Britain will step up pressure on China in coming days to show clemency for a Briton set to be executed for drug smuggling, with ties already strained over a spat on the climate conference.
Akmal Shaikh, 53, whose family and supporters say he probably has bipolar disorder, faces the death penalty next week after losing his final appeal on Monday in China’s Supreme Court, his lawyers said.
If carried out, Shaikh would become the first citizen from what is now a EU member nation to be executed in China in 50 years, according to the lawyers from the charity Reprieve.
“We can confirm that Chinese authorities have informed us that Akmal Shaikh is due to be executed on 29 December,” a British Foreign Office spokesman said on Monday. “We are alarmed and deeply concerned at this news.”

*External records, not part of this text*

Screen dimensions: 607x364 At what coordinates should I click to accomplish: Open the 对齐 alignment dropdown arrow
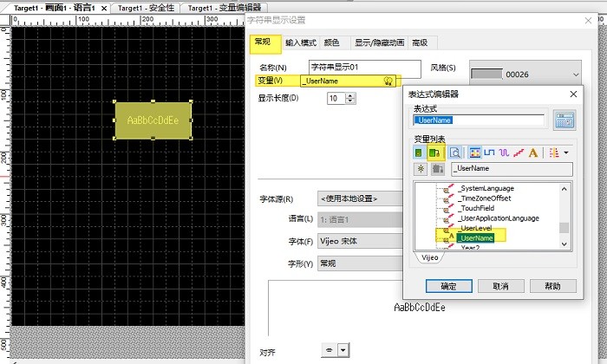pos(343,351)
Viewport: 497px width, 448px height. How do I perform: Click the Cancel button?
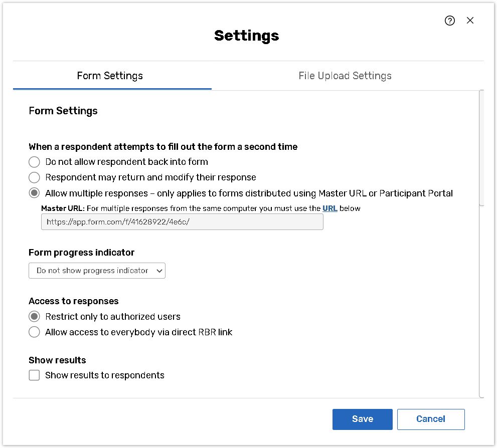[431, 419]
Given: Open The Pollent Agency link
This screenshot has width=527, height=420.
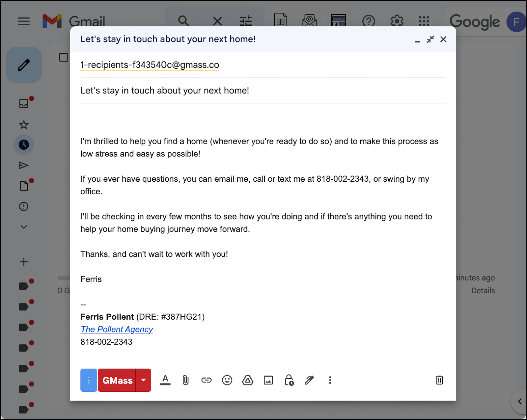Looking at the screenshot, I should point(117,329).
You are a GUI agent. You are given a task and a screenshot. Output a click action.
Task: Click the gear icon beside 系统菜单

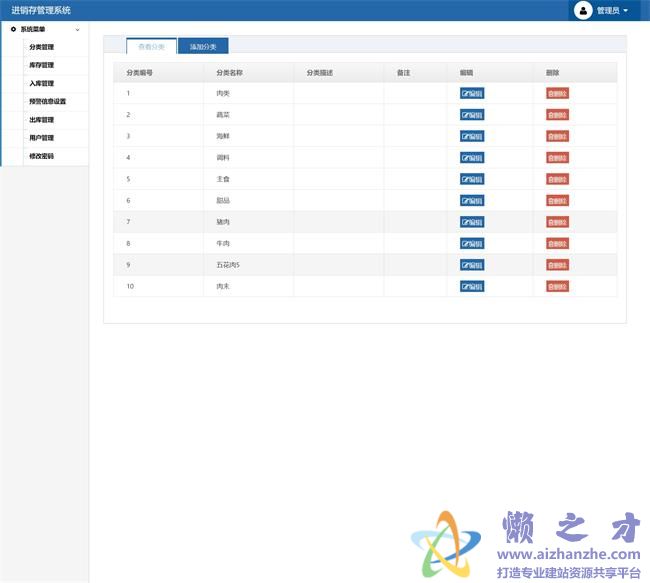[13, 29]
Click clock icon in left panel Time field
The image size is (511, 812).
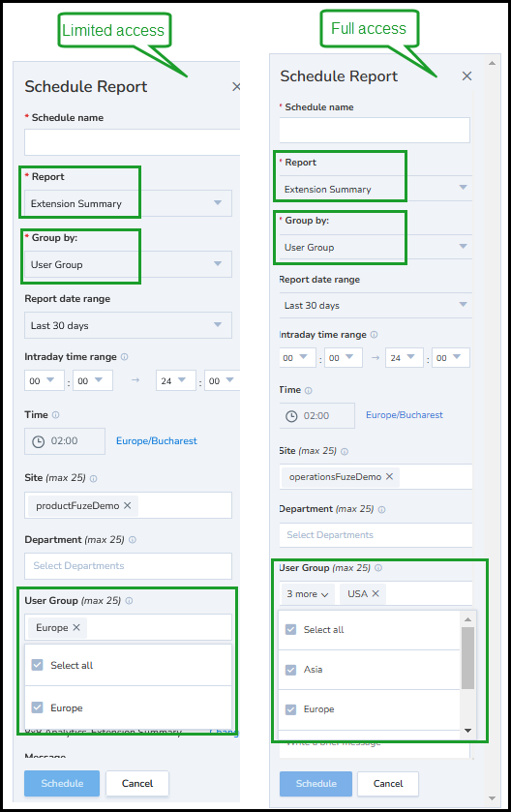click(39, 441)
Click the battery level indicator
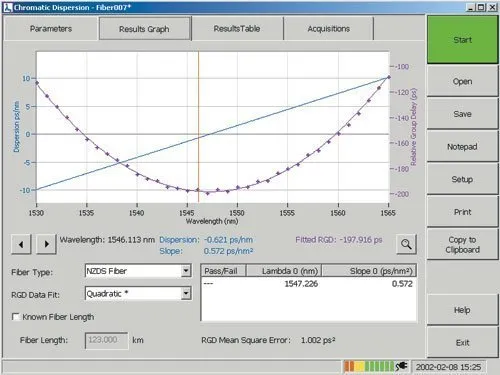 [x=369, y=367]
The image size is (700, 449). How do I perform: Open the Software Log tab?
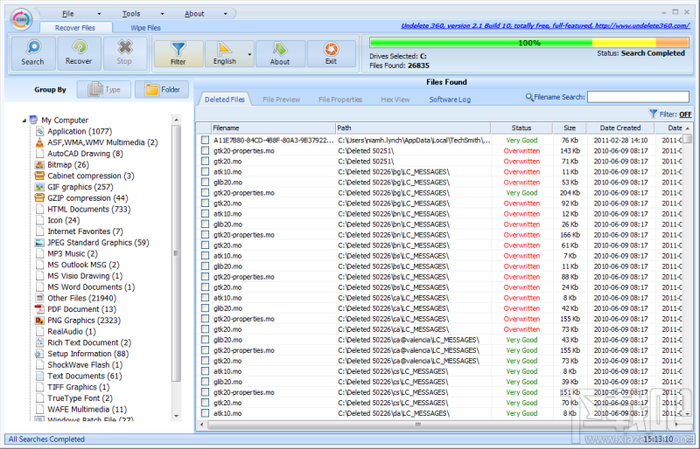pos(448,100)
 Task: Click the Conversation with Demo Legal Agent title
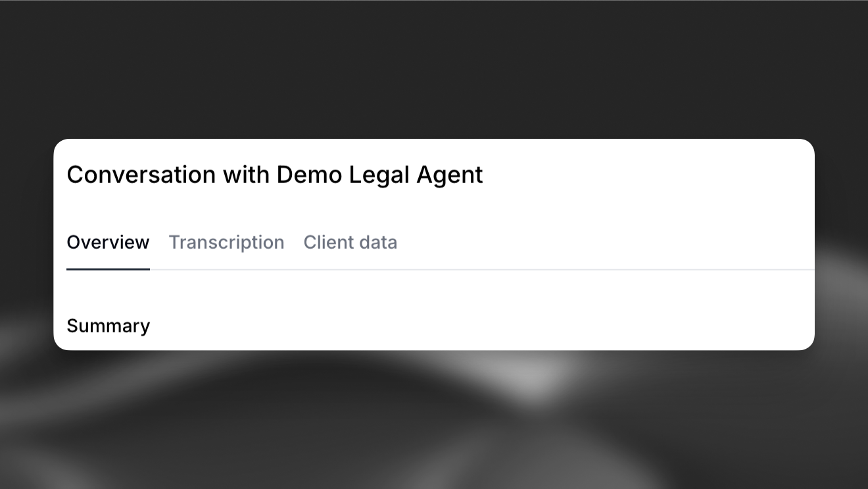(274, 174)
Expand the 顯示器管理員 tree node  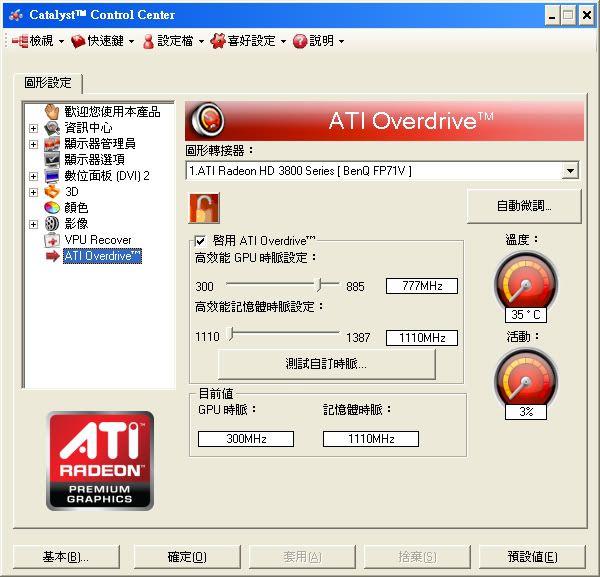tap(33, 144)
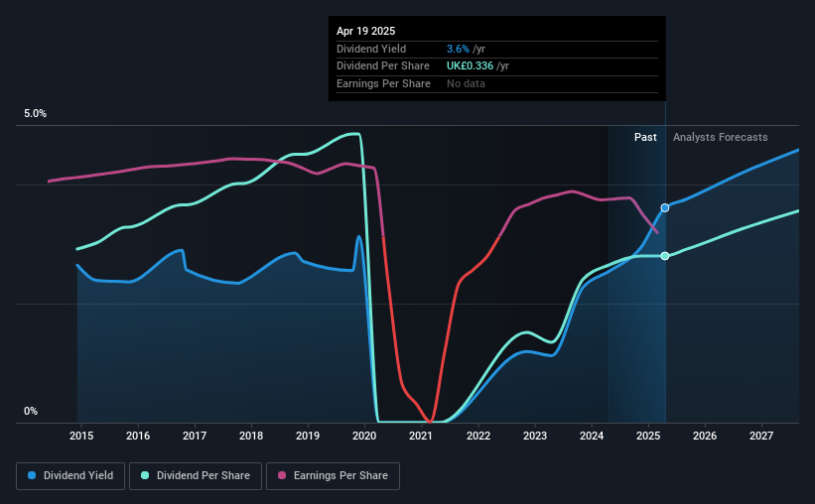815x504 pixels.
Task: Click the No data earnings value in tooltip
Action: coord(466,83)
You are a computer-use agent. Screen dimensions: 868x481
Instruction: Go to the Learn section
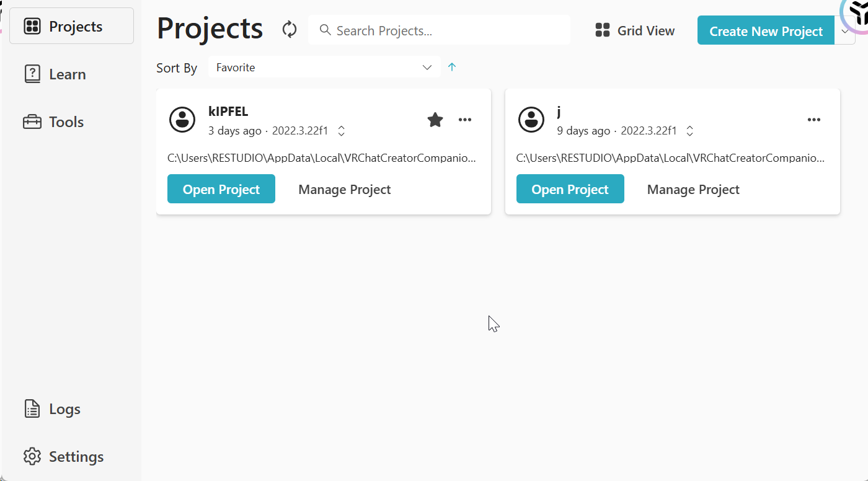click(x=67, y=74)
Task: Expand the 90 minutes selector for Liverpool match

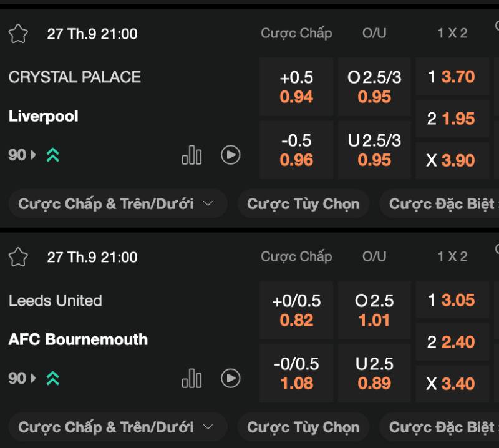Action: (22, 155)
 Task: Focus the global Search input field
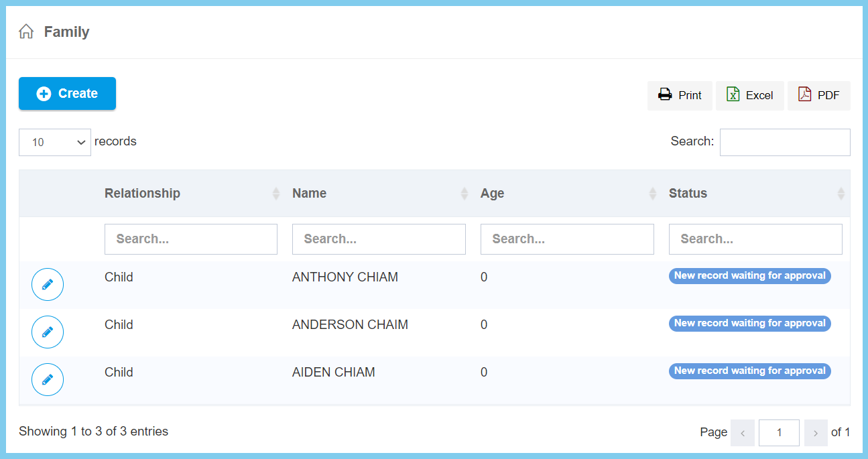pyautogui.click(x=784, y=142)
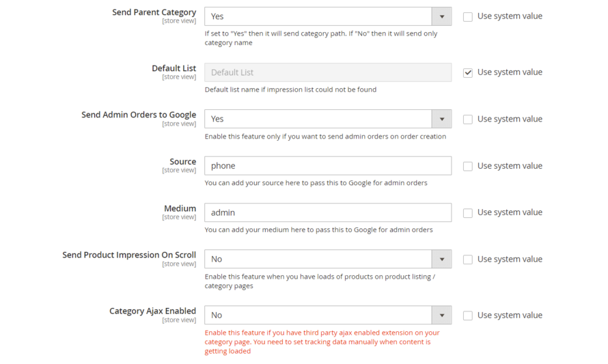Click arrow button of Category Ajax Enabled select
This screenshot has height=364, width=608.
[441, 315]
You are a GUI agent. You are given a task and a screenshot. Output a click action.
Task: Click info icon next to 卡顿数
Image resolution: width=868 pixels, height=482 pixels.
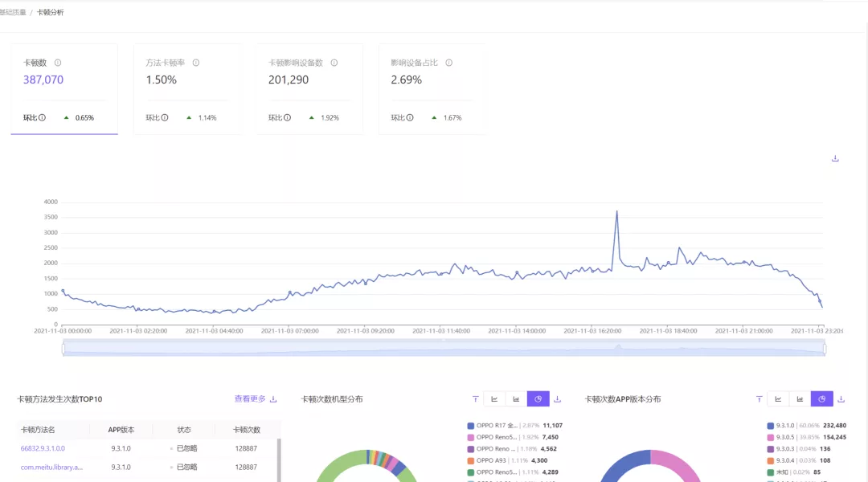tap(58, 63)
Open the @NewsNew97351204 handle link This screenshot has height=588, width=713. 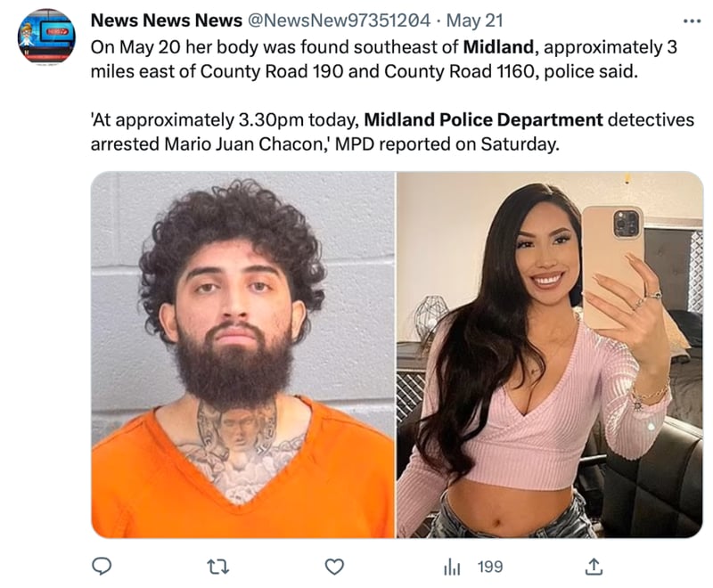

Shaikh, from London, was arrested in 2007 in Urumqi with 4kg of heroin. Campaigners say he was duped by a gang into carrying a suitcase for them.
The Foreign Office said Chinese officials had not taken Shaikh’s mental health into account despite repeated requests by British Prime Minister Gordon Brown, government ministers and the EU.
Brown pressed the case to Chinese Premier Wen Jiabao (溫家寶) in a telephone call earlier this month, officials have said.
Reprieve said it had medical evidence that Shaikh, who is married with three children, suffered from a delusion that he was going to China to record a hit single that would usher in world peace.